The urgent necessity of plain language about abortion.

This post originally appeared at The Feminist Hivemind.

[TRIGGER WARNING: discussion of contempt for agency and autonomy.]
[Author’s note: Herein “women” is shorthand to be understood as “women and other people with uteri.”]

This week, the Republican-dominated U.S. House of Representatives passed H.R. 1797 (pdf), the most restrictive anti-abortion bill to come to a vote in Congress in more than a decade. Sponsored by Rep. Trent Franks (R-AZ), the law would cut off legal access to abortion at 20 weeks gestation, nationwide. An uproar resulted after Rep. Franks made an incomprehensibly ignorant comment during the bill’s markup session: he said “the incidents of rape resulting in pregnancy are very low,” which I suppose would be an entirely reasonable observation if one thinks the 5% of rapes resulting in pregnancy for tens of thousands of American women is “low.” Interestingly, the rate of abortion after 20 weeks is actually much lower than that — 1.5% — and comprised almost entirely of impoverished women who unwillingly delay abortions until they can pay for one, and those who discover horrific fetal abnormalities later in pregnancy.
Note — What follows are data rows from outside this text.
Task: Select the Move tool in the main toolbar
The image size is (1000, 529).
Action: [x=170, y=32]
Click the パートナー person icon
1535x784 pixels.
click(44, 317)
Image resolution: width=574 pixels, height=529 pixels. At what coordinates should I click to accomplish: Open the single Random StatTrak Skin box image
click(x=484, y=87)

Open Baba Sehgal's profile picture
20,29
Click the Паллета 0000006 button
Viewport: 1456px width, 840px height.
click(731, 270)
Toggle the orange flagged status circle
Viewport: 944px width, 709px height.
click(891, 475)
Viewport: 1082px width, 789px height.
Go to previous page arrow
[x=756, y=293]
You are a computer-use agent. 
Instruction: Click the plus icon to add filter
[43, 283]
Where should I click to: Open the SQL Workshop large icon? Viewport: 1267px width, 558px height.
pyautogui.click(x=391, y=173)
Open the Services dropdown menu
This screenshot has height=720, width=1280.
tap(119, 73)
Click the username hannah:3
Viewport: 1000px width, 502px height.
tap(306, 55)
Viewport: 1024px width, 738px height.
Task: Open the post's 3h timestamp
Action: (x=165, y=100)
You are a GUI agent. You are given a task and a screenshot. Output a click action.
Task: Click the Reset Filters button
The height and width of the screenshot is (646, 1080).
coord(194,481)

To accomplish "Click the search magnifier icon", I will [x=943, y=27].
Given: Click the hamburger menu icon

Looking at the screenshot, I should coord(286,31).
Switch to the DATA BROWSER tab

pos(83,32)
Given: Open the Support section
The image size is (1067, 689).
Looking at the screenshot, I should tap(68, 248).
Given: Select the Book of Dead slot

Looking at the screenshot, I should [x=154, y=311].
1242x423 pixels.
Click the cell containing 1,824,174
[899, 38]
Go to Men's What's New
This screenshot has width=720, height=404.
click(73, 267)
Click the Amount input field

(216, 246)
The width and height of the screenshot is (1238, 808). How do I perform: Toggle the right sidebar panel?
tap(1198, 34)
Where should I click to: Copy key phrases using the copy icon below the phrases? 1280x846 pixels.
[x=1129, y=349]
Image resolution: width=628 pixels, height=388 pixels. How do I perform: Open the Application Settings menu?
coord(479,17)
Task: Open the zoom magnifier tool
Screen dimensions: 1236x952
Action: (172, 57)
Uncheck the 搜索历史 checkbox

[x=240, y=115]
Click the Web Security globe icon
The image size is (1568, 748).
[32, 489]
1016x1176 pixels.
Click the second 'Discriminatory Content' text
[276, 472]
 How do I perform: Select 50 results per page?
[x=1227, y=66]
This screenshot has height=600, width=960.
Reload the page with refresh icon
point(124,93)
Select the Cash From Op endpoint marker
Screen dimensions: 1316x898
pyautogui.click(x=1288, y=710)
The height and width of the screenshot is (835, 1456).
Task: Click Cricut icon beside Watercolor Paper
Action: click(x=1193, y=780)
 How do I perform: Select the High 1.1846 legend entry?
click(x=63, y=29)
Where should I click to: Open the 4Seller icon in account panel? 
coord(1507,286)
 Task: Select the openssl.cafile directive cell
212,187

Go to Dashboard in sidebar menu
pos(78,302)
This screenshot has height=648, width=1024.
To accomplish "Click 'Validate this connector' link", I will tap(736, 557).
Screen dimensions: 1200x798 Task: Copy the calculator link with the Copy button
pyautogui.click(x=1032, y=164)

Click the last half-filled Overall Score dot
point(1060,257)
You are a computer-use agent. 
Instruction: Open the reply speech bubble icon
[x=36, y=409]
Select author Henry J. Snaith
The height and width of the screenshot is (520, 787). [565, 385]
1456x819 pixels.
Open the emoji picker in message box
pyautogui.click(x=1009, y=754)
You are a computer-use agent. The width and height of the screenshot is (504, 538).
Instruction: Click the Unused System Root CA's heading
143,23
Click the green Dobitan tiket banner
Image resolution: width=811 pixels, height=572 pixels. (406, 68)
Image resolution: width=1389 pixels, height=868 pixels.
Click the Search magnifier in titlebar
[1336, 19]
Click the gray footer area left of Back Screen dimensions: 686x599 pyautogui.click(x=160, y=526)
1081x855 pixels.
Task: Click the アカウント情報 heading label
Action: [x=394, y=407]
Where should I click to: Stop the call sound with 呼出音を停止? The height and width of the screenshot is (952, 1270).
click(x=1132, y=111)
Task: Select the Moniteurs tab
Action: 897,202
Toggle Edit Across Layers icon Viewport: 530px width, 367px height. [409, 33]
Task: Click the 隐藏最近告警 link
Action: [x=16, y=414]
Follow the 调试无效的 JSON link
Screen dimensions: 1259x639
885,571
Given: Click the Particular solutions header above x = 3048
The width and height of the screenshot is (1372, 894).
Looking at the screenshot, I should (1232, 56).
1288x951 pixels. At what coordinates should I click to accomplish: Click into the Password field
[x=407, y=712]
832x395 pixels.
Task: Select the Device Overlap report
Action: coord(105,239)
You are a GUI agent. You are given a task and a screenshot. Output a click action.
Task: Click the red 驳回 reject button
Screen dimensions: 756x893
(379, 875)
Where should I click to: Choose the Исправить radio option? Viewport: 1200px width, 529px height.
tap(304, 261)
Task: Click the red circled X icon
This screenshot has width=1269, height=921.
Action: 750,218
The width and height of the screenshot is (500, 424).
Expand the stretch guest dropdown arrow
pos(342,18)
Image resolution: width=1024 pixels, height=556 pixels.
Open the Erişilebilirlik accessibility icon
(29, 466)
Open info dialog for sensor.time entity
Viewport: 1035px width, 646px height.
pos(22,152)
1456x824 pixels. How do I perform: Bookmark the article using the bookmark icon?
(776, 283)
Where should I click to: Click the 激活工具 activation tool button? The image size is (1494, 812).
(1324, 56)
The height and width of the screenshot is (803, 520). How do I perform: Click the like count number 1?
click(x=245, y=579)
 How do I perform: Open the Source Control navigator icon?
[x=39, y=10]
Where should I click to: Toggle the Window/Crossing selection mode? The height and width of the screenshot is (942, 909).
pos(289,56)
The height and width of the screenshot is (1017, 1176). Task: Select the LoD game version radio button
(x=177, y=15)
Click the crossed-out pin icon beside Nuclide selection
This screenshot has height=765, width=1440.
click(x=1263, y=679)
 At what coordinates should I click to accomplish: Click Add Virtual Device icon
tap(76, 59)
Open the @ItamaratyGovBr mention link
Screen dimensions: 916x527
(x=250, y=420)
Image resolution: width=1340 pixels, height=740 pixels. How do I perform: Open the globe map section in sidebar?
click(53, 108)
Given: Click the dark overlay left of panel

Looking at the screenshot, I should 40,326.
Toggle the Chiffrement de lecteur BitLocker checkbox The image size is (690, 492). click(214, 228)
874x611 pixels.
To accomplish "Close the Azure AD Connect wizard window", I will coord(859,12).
In response to pushback from those who presumably understand things called “facts” and “implications” and “compassion,” H.R. 1797 was revised at the last minute to include an exemption for survivors of incest and rape — provided rape survivors have dutifully reported their assaults to law enforcement first, and that incest survivors seeking abortions are minors (i.e. victims not only of incest, but also statutory rape). The title of this bill? “The Pain-Capable Unborn Child Protection Act.” Nice.

For reproductive rights advocates and activists, nothing about any of this is new. In fact, Rep. Trent Franks is a bit of a piker: eleven states have already passed similar 20-week bans, and Texas, South Carolina and Wisconsin are planning to follow them soon. Arkansas passed a 12-week ban, and not to be outdone, North Dakota banned abortion after only six weeks — a point at which many women have no inkling that they might be pregnant. Fortunately, most of these bans are or will be blocked and tied up in court: under Roe v. Wade, abortion rights are protected to the point of fetal viability (about 24 weeks) rendering these laws blatantly unconstitutional on their face. Unfortunately, these court actions are precisely what the proponents of such bans were hoping for: they want to take the appeals all the way to the Supreme Court, where they think they have a decent shot at undermining the framework of Roe. And rest assured if they don’t succeed with this tactic, they will never, ever stop trying.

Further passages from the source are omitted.